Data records
##########

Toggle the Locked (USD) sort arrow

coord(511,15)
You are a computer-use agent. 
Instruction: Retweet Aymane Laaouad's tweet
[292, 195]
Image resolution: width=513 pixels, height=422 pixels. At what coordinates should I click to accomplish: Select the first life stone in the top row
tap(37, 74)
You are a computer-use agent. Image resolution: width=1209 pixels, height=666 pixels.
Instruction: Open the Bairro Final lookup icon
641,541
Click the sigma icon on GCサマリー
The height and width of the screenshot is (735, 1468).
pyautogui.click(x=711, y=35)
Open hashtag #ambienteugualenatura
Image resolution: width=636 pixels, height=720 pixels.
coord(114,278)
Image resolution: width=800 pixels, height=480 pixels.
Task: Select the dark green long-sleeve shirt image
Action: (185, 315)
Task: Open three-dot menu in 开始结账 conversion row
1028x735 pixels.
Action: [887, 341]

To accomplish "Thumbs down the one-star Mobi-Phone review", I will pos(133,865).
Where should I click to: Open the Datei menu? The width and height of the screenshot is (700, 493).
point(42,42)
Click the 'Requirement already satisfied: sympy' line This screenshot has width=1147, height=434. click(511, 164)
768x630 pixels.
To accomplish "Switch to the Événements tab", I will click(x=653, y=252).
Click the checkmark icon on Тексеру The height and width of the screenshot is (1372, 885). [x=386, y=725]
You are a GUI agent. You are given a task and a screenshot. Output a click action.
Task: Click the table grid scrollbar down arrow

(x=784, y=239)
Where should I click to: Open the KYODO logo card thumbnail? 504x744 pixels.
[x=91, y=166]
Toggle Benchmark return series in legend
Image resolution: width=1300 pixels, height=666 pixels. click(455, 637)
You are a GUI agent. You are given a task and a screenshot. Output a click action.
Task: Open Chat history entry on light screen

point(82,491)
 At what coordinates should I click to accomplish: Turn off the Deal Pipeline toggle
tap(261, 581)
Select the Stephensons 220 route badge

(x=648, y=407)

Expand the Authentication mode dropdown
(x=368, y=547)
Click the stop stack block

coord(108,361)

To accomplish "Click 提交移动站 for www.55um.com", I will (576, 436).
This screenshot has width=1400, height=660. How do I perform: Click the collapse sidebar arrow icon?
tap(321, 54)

##########

■ ABOUT THIS EXERCISE: Repeat every entry word for word.

■ EXERCISE OUTPUT:
Toggle the Locked (USD) sort arrow

coord(511,15)
You are a computer-use agent. 
Instruction: Retweet Aymane Laaouad's tweet
[292, 195]
Image resolution: width=513 pixels, height=422 pixels. At what coordinates should I click to accomplish: Select the first life stone in the top row
tap(37, 74)
You are a computer-use agent. Image resolution: width=1209 pixels, height=666 pixels.
Instruction: Open the Bairro Final lookup icon
641,541
Click the sigma icon on GCサマリー
The height and width of the screenshot is (735, 1468).
pyautogui.click(x=711, y=35)
Open hashtag #ambienteugualenatura
Image resolution: width=636 pixels, height=720 pixels.
coord(114,278)
Image resolution: width=800 pixels, height=480 pixels.
Task: Select the dark green long-sleeve shirt image
Action: (185, 315)
Task: Open three-dot menu in 开始结账 conversion row
1028x735 pixels.
Action: [887, 341]

To accomplish "Thumbs down the one-star Mobi-Phone review", I will pos(133,865).
Where should I click to: Open the Datei menu? The width and height of the screenshot is (700, 493).
point(42,42)
Click the 'Requirement already satisfied: sympy' line This screenshot has width=1147, height=434. click(511, 164)
768x630 pixels.
To accomplish "Switch to the Événements tab", I will click(x=653, y=252).
Click the checkmark icon on Тексеру The height and width of the screenshot is (1372, 885). [x=386, y=725]
You are a GUI agent. You are given a task and a screenshot. Output a click action.
Task: Click the table grid scrollbar down arrow

(x=784, y=239)
Where should I click to: Open the KYODO logo card thumbnail? 504x744 pixels.
[x=91, y=166]
Toggle Benchmark return series in legend
Image resolution: width=1300 pixels, height=666 pixels. click(455, 637)
You are a GUI agent. You are given a task and a screenshot. Output a click action.
Task: Open Chat history entry on light screen

point(82,491)
 At what coordinates should I click to accomplish: Turn off the Deal Pipeline toggle
tap(261, 581)
Select the Stephensons 220 route badge

(x=648, y=407)

Expand the Authentication mode dropdown
(x=368, y=547)
Click the stop stack block

coord(108,361)

To accomplish "Click 提交移动站 for www.55um.com", I will (576, 436).
This screenshot has width=1400, height=660. How do I perform: Click the collapse sidebar arrow icon?
tap(321, 54)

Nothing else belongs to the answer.